● Work to complete: Which lines below contain "give"? Copy every one of them.

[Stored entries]
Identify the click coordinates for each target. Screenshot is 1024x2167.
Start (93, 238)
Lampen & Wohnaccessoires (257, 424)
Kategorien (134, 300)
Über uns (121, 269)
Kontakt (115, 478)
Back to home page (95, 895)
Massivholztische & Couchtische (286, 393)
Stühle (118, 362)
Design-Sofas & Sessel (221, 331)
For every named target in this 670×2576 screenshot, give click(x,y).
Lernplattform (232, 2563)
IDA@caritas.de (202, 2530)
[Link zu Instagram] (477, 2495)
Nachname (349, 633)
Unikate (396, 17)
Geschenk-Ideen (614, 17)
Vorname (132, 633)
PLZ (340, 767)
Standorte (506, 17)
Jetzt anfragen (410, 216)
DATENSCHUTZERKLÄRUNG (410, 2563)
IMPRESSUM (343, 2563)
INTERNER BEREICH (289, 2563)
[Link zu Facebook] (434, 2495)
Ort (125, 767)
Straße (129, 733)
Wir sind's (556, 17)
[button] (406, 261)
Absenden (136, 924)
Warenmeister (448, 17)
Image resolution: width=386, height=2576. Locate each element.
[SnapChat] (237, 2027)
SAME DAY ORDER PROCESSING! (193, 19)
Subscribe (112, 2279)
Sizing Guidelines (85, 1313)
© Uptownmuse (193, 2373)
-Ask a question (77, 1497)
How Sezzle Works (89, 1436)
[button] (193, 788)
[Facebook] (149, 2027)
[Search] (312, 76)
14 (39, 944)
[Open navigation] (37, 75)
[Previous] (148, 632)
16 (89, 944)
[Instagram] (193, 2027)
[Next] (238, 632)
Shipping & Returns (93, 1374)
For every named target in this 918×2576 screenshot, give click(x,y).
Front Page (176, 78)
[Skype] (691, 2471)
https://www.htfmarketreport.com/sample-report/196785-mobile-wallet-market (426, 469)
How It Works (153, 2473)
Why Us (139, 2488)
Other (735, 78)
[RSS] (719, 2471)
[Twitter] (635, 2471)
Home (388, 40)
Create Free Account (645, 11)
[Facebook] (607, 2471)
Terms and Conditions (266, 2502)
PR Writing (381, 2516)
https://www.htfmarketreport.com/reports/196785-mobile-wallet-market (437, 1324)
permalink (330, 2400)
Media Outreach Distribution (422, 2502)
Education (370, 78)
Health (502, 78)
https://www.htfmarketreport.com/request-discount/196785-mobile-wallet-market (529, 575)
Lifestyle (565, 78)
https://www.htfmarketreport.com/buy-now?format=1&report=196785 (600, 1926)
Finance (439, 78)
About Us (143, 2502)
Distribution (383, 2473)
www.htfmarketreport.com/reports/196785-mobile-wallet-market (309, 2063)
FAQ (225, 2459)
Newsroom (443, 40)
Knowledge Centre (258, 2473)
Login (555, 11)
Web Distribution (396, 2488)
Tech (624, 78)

● Solution for this exercise:
For every named target in this 670×2576 screenshot, give click(x,y).
For every named target in this 918×2576 screenshot, give click(x,y).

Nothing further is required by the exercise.